Q: Could you describe your writing process behind creating this feature?
A: My principle around writing it was to walk through the sequence of when a letter comes in. First, you’re in the heart of that mailroom. Then, if you’re chosen, you are a letter on this couch that [Reeves] is picking which 10 from. And then you’re at the president, where the letter is read and responded to. It’s not obvious in the article, because it doesn’t need to be, but that was the organizing principle that guided the writing process, through this sequence of events from when letters first came in through each stage of the process.
And then the whole story changed because of election day and the day after the election. If you think about it, I was researching that story when everyone thought that Hillary Clinton was still going to be president and it was still going to be a Democratic administration. The fact that I was right there the day after the election, I knew that had to be a very big theme because that is when everything took on so much importance — it was now going away. The staffers were always going to move on because they were political appointees, but now the function of this mailroom was clearly no longer going to exist. So, that needed to be the big crescendo of the piece, where readers could get a sense of how precious it was.
Q: Looking back on the article now, is there anything you would have done differently?
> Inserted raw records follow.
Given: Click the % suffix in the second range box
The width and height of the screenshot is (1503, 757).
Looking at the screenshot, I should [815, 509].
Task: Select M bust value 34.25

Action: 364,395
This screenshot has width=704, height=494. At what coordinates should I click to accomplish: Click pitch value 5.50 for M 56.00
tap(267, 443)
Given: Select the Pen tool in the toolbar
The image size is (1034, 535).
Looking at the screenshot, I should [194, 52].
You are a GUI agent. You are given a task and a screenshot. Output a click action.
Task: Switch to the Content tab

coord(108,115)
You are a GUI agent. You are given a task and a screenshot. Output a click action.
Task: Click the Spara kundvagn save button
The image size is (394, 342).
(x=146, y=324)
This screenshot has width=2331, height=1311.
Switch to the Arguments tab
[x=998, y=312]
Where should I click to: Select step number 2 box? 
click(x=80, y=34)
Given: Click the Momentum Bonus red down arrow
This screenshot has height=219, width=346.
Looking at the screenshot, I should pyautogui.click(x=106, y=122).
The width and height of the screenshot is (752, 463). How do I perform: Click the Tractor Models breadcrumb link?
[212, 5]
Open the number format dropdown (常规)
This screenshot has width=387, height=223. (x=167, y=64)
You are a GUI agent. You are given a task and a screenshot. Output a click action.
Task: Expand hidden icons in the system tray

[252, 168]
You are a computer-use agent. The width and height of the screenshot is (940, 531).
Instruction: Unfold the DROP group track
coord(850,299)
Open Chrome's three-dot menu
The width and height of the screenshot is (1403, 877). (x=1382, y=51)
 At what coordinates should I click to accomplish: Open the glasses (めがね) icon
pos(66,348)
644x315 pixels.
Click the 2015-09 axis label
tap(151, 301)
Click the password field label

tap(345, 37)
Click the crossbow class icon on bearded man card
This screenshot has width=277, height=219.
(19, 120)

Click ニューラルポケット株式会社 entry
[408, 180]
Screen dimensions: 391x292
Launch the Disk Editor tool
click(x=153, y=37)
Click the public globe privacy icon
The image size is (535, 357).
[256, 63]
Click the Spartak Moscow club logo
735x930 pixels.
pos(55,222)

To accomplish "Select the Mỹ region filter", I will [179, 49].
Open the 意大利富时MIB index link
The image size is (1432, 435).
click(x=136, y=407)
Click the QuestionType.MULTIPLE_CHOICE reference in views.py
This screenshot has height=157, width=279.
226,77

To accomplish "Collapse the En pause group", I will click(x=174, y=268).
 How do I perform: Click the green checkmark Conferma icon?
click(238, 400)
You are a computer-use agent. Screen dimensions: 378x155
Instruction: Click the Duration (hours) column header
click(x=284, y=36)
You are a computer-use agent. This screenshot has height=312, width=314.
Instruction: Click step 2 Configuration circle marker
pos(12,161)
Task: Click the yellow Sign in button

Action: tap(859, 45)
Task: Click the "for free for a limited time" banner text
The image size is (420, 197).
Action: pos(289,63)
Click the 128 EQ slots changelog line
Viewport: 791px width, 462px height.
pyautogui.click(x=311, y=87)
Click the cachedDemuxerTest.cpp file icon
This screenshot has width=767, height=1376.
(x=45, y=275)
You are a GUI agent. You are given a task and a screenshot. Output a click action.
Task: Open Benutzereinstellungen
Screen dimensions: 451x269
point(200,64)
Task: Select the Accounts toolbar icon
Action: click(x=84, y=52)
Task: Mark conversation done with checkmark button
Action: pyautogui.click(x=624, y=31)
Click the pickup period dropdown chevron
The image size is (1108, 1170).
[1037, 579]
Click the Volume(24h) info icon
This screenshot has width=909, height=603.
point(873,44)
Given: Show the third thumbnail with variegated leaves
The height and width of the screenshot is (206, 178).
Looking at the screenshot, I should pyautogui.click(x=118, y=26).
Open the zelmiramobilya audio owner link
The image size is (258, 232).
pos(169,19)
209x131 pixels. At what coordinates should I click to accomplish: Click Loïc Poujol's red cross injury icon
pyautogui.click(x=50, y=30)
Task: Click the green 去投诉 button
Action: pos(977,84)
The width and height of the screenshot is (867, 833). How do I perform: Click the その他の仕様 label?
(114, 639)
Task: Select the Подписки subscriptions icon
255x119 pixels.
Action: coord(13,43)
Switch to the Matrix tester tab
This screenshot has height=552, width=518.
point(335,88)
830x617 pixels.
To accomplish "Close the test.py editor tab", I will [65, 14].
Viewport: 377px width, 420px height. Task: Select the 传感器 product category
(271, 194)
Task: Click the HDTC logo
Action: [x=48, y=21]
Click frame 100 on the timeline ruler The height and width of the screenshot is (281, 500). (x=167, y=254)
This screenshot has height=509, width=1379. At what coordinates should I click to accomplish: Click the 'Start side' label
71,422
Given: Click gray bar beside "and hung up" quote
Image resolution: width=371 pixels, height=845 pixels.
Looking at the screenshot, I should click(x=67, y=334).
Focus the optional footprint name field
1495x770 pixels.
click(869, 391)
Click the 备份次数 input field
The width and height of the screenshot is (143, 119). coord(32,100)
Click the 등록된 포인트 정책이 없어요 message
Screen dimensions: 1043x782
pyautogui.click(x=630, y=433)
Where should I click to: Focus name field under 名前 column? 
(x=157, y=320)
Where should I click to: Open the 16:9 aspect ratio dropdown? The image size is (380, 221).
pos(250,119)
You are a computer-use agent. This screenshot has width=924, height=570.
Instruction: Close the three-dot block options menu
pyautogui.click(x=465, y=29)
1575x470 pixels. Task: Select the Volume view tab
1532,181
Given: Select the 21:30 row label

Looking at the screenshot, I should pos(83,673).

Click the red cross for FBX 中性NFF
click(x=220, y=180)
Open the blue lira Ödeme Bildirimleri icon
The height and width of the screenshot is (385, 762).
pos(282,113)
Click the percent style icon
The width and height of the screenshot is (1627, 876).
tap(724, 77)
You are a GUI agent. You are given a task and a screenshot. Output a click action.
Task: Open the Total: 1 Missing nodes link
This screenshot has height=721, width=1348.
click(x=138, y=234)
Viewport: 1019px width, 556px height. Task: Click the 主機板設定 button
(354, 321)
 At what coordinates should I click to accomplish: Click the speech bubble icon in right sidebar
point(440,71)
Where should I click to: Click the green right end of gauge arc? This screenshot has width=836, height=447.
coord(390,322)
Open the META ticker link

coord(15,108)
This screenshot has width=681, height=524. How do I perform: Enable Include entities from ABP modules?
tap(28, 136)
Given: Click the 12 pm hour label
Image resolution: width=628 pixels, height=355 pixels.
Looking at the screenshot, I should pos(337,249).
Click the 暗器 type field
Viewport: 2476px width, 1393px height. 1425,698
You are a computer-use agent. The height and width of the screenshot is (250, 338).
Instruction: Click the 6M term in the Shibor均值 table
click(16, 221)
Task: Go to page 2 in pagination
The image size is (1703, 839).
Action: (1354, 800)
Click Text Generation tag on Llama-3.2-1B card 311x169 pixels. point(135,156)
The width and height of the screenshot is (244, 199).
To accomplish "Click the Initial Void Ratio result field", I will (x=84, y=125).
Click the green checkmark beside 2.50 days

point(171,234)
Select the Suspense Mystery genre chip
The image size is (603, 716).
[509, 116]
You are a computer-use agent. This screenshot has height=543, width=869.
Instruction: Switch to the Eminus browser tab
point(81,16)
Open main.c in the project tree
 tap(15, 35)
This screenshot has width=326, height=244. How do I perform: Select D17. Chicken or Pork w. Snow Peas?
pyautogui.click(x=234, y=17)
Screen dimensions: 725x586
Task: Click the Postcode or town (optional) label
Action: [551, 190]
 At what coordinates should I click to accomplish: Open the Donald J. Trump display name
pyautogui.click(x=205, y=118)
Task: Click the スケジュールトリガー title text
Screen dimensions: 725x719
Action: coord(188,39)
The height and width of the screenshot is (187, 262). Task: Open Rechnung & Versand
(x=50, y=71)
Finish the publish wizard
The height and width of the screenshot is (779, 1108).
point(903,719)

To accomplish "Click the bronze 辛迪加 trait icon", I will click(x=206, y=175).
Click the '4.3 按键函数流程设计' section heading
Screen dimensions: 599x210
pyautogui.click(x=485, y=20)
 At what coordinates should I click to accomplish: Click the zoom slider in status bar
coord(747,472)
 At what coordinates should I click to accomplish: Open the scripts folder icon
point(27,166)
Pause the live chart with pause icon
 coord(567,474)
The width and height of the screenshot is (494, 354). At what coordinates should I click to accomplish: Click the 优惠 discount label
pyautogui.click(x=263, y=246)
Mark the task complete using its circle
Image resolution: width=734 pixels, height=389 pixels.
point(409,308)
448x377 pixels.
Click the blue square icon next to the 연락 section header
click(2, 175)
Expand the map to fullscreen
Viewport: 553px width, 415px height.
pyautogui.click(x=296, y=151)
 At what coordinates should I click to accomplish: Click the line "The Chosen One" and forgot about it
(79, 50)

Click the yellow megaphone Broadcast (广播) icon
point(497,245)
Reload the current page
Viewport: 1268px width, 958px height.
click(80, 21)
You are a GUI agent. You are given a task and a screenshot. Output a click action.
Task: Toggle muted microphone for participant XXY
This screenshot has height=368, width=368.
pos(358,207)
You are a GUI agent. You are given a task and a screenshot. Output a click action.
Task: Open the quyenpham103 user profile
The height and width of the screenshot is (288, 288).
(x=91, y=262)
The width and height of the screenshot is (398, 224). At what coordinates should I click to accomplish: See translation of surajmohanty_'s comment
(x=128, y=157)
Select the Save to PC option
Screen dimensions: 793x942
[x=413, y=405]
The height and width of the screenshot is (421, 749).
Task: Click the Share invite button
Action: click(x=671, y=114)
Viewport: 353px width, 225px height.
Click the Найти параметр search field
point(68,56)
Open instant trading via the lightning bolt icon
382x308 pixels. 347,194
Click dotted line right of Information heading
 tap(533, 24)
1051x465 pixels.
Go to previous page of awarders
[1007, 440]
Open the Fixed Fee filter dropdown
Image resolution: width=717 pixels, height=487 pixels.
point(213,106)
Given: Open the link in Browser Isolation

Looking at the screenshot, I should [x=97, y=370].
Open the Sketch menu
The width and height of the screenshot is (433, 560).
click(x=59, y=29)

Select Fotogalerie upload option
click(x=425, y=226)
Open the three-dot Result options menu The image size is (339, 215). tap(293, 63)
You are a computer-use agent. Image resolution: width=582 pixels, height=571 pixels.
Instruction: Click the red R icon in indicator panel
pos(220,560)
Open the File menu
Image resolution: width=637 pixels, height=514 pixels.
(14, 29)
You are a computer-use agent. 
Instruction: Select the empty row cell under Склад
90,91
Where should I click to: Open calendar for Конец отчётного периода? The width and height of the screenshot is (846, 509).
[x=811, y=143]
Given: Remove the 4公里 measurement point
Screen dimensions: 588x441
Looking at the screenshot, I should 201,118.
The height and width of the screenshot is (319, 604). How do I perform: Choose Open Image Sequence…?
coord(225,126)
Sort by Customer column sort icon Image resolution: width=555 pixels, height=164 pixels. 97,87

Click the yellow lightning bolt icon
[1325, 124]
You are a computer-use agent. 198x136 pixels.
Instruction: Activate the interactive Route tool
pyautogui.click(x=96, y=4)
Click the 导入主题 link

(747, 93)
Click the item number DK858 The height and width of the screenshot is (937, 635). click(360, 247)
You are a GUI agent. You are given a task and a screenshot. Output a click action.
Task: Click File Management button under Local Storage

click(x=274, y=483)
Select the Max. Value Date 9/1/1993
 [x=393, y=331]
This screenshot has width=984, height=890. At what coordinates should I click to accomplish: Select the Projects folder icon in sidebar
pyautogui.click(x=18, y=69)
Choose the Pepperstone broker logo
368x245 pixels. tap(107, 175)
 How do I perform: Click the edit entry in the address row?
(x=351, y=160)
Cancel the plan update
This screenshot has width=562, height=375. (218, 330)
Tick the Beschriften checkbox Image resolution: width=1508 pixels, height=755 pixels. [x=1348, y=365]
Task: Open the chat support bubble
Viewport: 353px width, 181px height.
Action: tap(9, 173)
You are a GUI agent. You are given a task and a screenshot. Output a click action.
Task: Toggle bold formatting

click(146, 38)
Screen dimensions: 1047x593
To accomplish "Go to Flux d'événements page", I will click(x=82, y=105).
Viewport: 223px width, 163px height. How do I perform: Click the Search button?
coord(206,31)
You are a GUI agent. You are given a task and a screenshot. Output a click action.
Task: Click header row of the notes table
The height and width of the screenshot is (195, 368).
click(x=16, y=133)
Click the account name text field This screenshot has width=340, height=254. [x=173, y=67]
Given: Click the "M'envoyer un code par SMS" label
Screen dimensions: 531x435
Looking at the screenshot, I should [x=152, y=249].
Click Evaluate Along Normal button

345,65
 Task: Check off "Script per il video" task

A: Those letters were so cool and I couldn’t fit many of them. Some of them were so beautiful and I wanted to use more of them. Also, I didn’t get to talk to many of the people who actually wrote the letters, I didn’t get to do that whole other arm of it where I got to include more of the letter-writers in the story, and I wanted to expand it. But, that’s how [“To Obama: With Love, Joy, Anger, and Hope”] came together. But that was one article where I felt like we really accomplished what we were trying to accomplish — I keep saying we because I worked so closely with my editor, it feels like a partnership.
It just felt like it captured that moment of time in that underground, little-known world that you got to peek in on.